Every senior engineer has reviewed a pull request, spotted an obvious bug, and wondered why the submitter did not catch it themselves. Claude can be that first-pass reviewer — reading every PR automatically and leaving structured comments before a human even opens the diff. This does not replace code review; it makes it better by ensuring the easy things are already handled.

How It Works

A GitHub Actions workflow triggers on every pull request, extracts the diff, sends it to Claude via the Anthropic API, and posts the response as a PR comment. The whole flow takes under 30 seconds and costs a fraction of a cent per review.

Prerequisites

You need an Anthropic API key stored as a GitHub Actions secret (ANTHROPIC_API_KEY), and Python available in your runner (standard on ubuntu-latest).

name: AI Code Review
on:
  pull_request:
    types: [opened, synchronize]

jobs:
  review:
    runs-on: ubuntu-latest
    permissions:
      pull-requests: write
    steps:
      - uses: actions/checkout@v4
        with:
          fetch-depth: 0

      - name: Get diff
        run: git diff origin/${{ github.base_ref }}...HEAD > pr_diff.txt

      - name: Run Claude review
        env:
          ANTHROPIC_API_KEY: ${{ secrets.ANTHROPIC_API_KEY }}
          GH_TOKEN: ${{ secrets.GITHUB_TOKEN }}
          PR_NUMBER: ${{ github.event.pull_request.number }}
          REPO: ${{ github.repository }}
        run: |
          pip install anthropic -q
          python .github/scripts/claude_review.py

The Review Script

Save this as .github/scripts/claude_review.py.

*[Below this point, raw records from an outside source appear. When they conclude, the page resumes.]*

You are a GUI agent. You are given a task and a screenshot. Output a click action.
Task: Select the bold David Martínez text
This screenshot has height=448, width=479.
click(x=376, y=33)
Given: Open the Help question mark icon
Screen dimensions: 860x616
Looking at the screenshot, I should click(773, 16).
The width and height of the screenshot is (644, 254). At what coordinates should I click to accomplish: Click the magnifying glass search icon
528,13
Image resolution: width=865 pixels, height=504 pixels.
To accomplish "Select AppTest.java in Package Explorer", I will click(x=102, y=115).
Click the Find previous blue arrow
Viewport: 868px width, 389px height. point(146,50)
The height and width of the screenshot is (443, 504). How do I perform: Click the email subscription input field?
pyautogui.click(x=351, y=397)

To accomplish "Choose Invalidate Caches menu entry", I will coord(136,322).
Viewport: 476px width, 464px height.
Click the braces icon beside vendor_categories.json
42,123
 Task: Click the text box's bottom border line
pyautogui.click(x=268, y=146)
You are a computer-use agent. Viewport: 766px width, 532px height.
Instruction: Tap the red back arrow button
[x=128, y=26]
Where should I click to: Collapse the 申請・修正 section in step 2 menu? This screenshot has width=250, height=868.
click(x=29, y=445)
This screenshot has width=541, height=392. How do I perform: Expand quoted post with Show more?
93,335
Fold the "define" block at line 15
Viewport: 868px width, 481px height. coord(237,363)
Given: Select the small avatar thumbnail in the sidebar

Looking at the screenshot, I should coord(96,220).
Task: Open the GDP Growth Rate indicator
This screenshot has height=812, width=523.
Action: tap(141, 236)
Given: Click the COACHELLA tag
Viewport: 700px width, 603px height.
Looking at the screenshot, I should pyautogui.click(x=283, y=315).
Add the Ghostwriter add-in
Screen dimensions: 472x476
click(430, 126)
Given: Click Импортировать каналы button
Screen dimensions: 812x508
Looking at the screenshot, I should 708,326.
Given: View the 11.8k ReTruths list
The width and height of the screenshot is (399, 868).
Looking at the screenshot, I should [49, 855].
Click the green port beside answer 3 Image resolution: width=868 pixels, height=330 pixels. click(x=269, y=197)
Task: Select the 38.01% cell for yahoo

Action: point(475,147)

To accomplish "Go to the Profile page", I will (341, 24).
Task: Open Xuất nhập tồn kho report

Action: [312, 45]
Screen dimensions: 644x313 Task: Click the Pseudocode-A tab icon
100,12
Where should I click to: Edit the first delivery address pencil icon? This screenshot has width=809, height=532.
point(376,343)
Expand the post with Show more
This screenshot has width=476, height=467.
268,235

The system prompt is where you encode your team’s standards — tailor it to your stack and policies.

import anthropic, os, subprocess

client = anthropic.Anthropic(api_key=os.environ["ANTHROPIC_API_KEY"])

with open("pr_diff.txt") as f:
    diff = f.read()[:12000]  # stay within token budget

system = """You are a senior IT engineer reviewing infrastructure and automation code.
Focus on:
- Security issues (hardcoded secrets, overly broad permissions, missing input validation)
- Error handling gaps (missing try/catch, unhandled edge cases)
- PowerShell/Python best practices and naming consistency
- Anything that could cause silent failures in production
Be concise. Use bullet points. Start with a one-line summary verdict."""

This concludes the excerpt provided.